В общем, архитектура оригинальная и фантастическая, выражающая особенности вкусов тибетцев. Но сына Запада, привыкшего к гармонии форм, она скоро утомляет. Она не производит на него того умиротворяющего отрадного впечатления, какое он выносит, созерцая западные храмы. Здесь взор бежит с одного фронтона, с одного пестрого завитка на другой, и куда ни взгляни — тот же хаос скульптурных украшений и красок, где синий, зеленый и лиловый цвета мирно уживаются рядом. В глазах рябит!
Внушительное впечатление, производимое самыми кумирнями, ослабляется неприятным чувством, которого я никогда не испытывал в магометанских мечетях. Неприятное чувство это возбуждает вид грязных лам, которые день-деньской сидят себе между колоннами, перебирая четки. Стоило же мне приняться за какой-нибудь набросок, они ползли ко мне из всех углов и щелей, как тараканы, и обступали меня со всех сторон. Большинство из них подростки 10–15 лет, которые готовятся при монастыре к сану лам.
В одном из помещений звонко раздавалась обычная молитва, нараспев повторяемая толпой мальчиков. Выходило довольно красиво. Но славно было вновь очутиться на свежем воздухе. В картине этой все-таки немало общего с картиной монастырской жизни в Европе.

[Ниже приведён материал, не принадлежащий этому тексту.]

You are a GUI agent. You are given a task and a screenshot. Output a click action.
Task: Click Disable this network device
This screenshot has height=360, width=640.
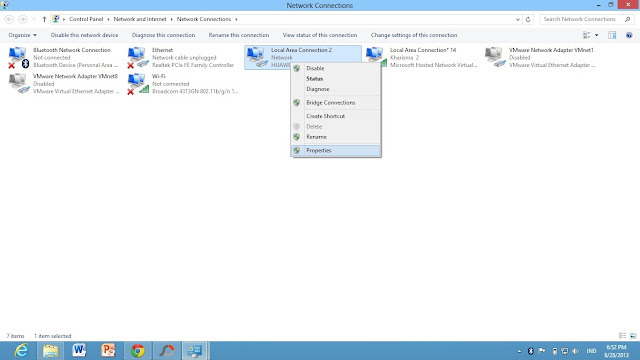84,35
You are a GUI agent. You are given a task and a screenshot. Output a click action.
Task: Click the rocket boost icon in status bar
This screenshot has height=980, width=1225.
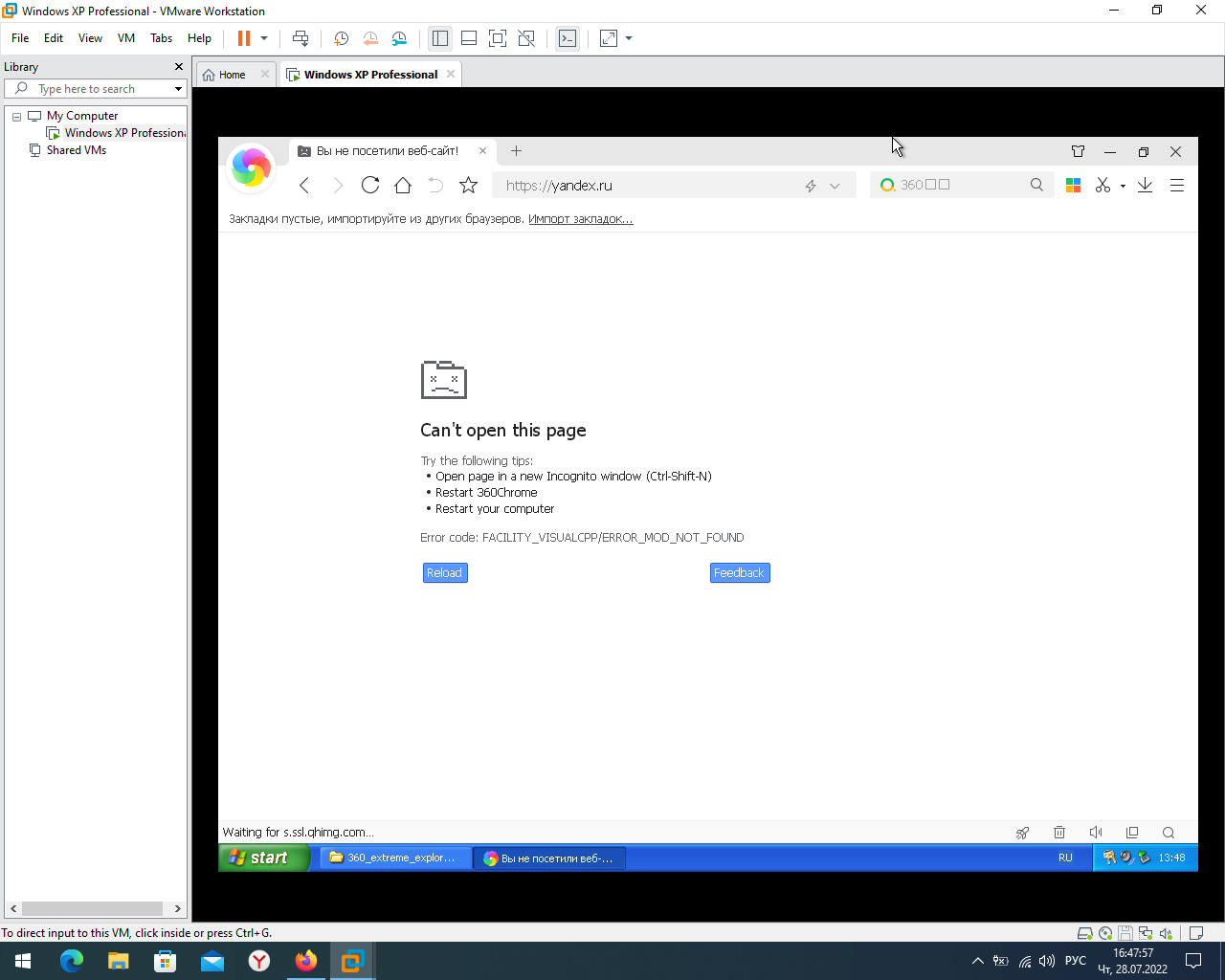(x=1022, y=833)
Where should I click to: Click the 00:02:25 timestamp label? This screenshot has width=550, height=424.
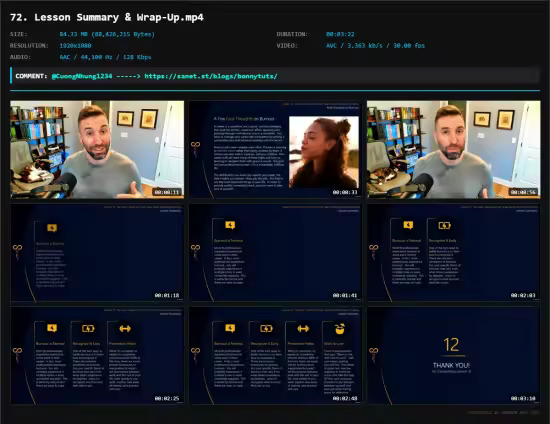(167, 398)
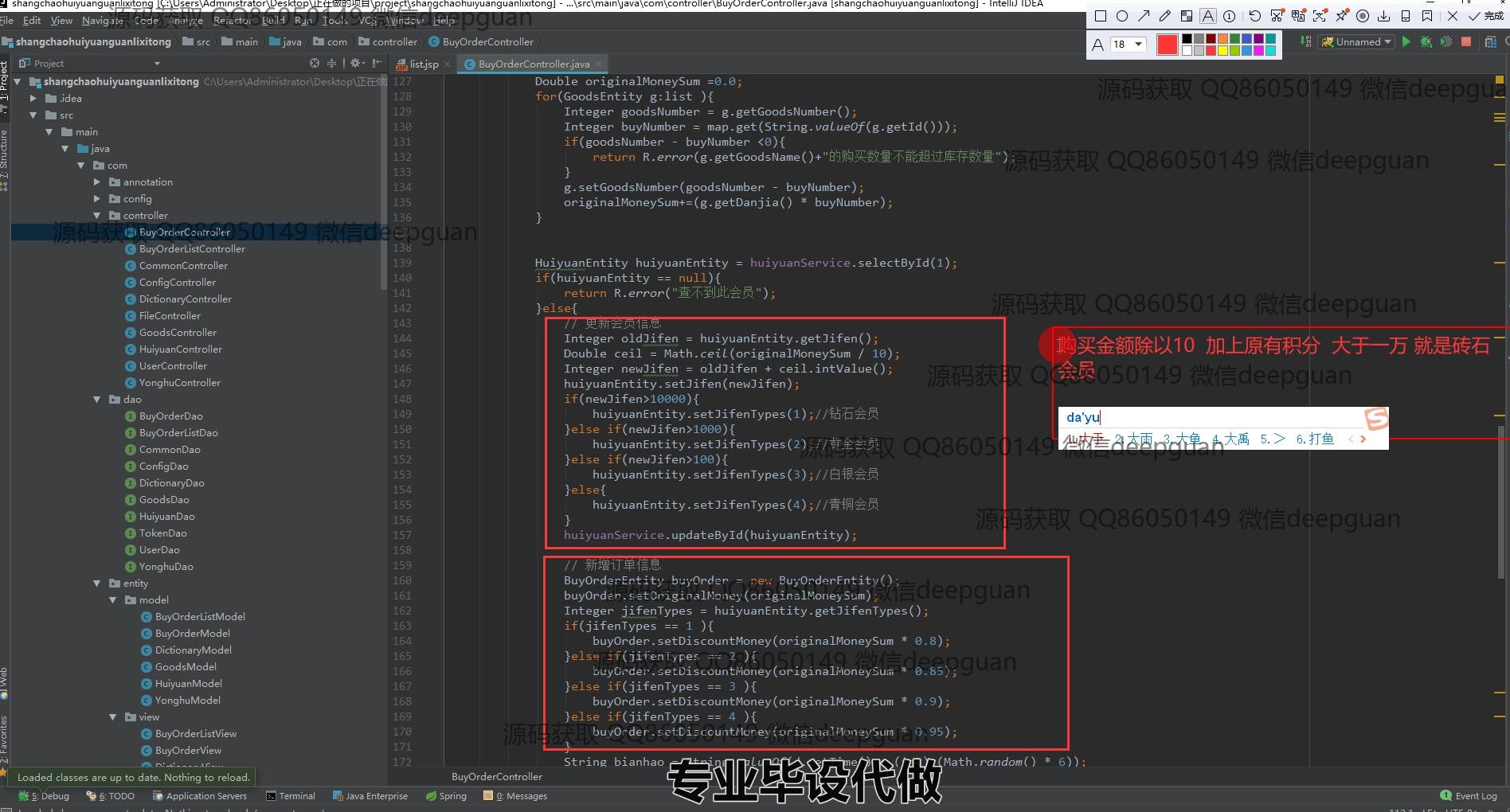The width and height of the screenshot is (1510, 812).
Task: Select the arrow annotation tool
Action: coord(1144,16)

На холмах вокруг и выше храмов амфитеатром раскинулись дома. Ряды белых стен казались из Ло-сэра длинными простынями, развешанными для просушки. Величиной Гумбум превосходит и Донкыр, и Ло-сэр; особенный наплыв народа бывает здесь в храмовые праздники, когда сюда стекаются богомольцы из Тибета, Цайдама, Куку-нора и Монголии.
21 и 22 ноября мы провели в Ло-сэре, и я еще два раза посетил Гумбум, чтобы срисовать некоторые виды. Услыхав, что я покупаю храмовые флаги и «бурханов», ламы стали являться ко мне в сумерки с этими предметами, и я приобрел несколько не особенно дорогих. Кроме того, я купил разные жертвенные сосуды из меди, несколько серебряных футляров и один «дамару», или молитвенный барабан, сделанный из двух черепов.

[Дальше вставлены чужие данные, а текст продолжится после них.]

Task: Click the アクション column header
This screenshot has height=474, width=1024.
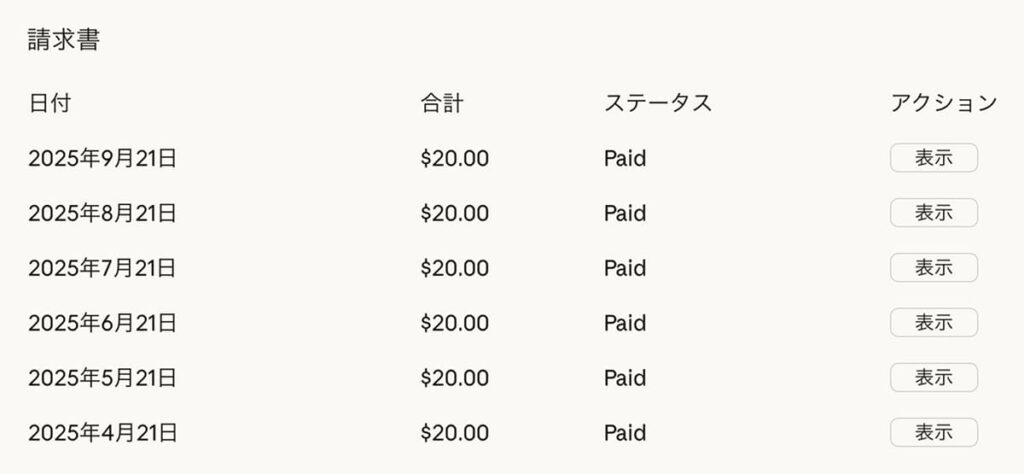Action: coord(943,103)
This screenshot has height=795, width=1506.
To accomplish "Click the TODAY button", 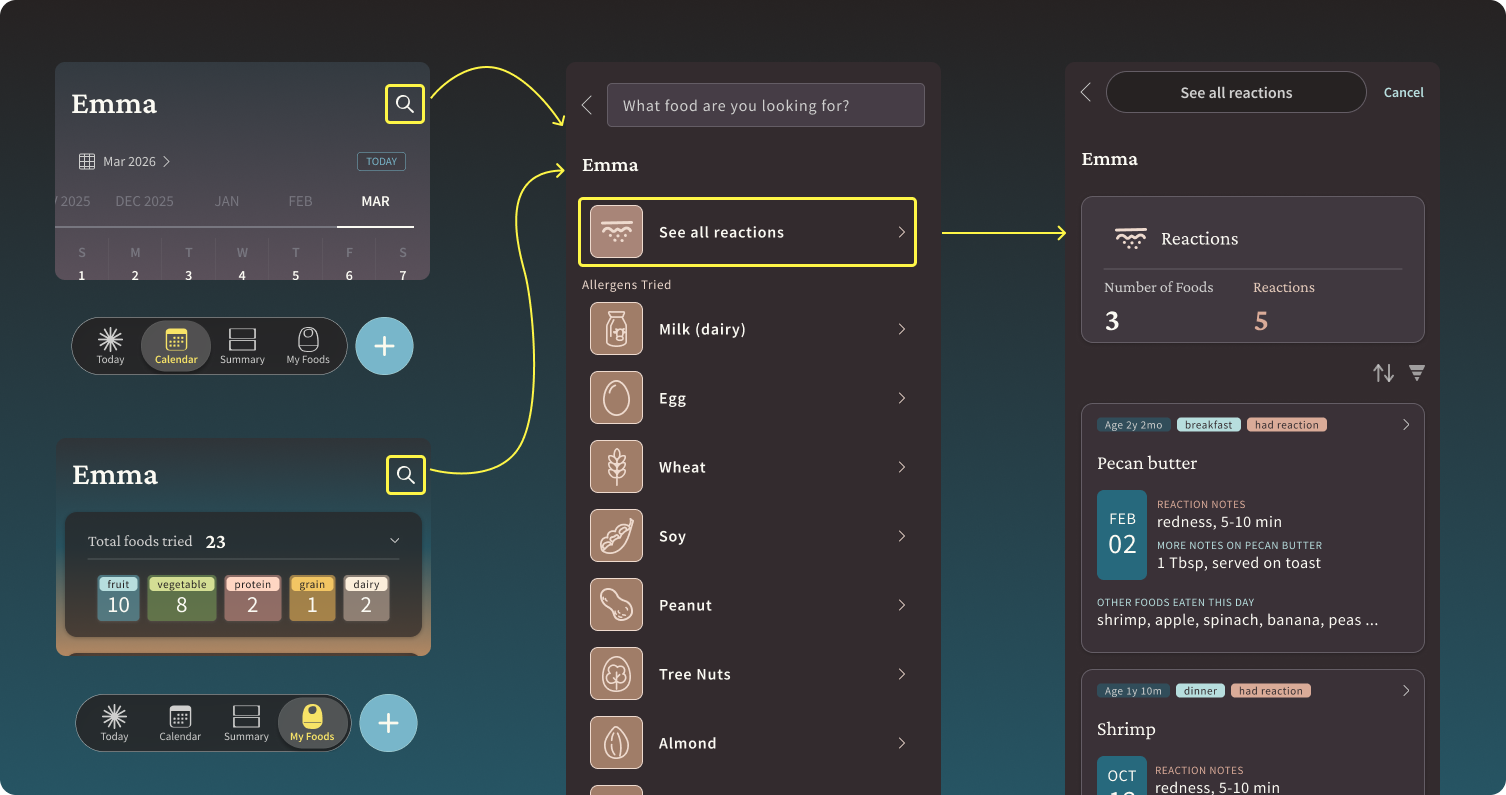I will pos(381,161).
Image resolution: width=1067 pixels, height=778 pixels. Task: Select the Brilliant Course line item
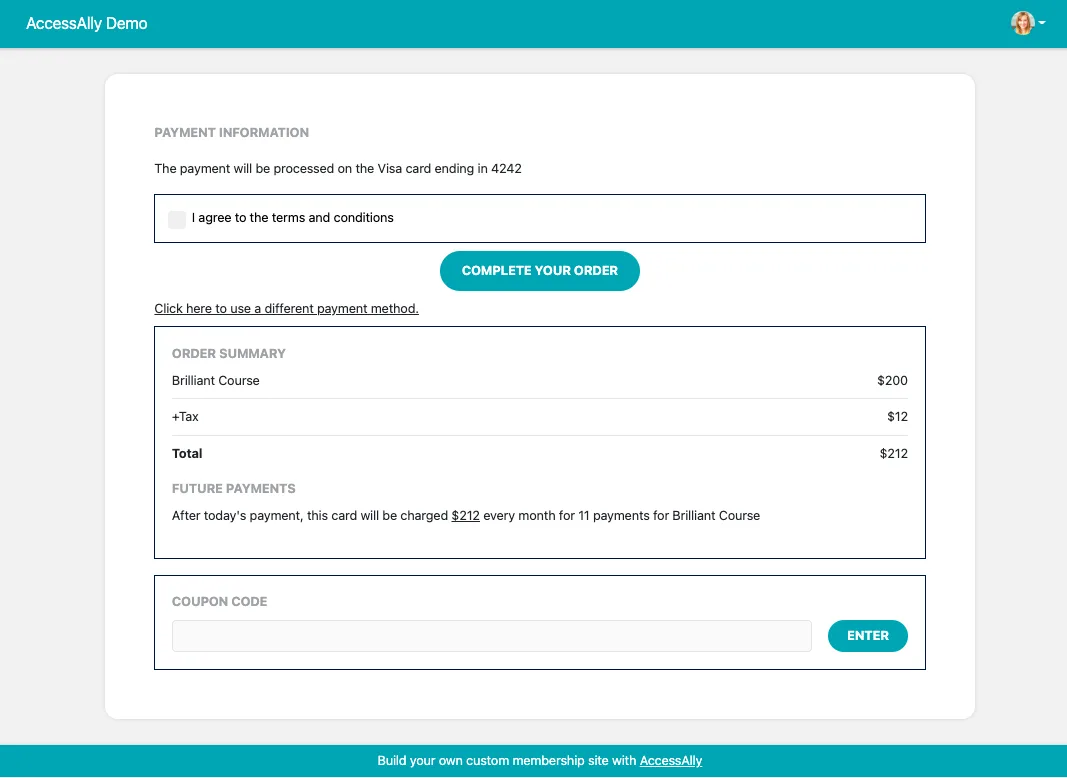tap(215, 381)
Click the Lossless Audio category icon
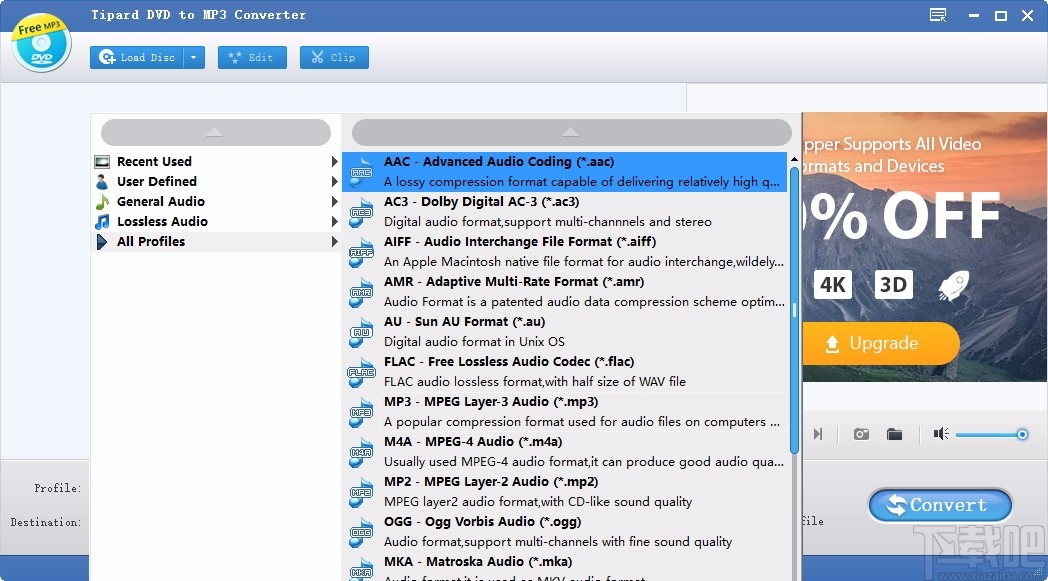The width and height of the screenshot is (1048, 581). pyautogui.click(x=103, y=221)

XXV. Синин-фу. Восстание дунган. Новый караван
23 ноября мы запаковали наш багаж, что взяло порядочно времени, и могли выступить в Синин лишь около полудня. Путь почти весь день вел между округленными, пыльными, красноватыми холмами; дорога углубилась между ними и напоминала коридор; впереди и позади себя можно было видеть свободное пространство, но с боков ландшафт был закрыт.
Большей частью ложбина эта была так узка, что двум арбам не разъехаться. Там и сям ее пересекали ручьи, и вода, естественно, сбегала по ложбине, как по желобу. Верблюды скользили и спотыкались, идя по этому месиву. После солнечного заката, когда вода подмерзла, стало еще хуже.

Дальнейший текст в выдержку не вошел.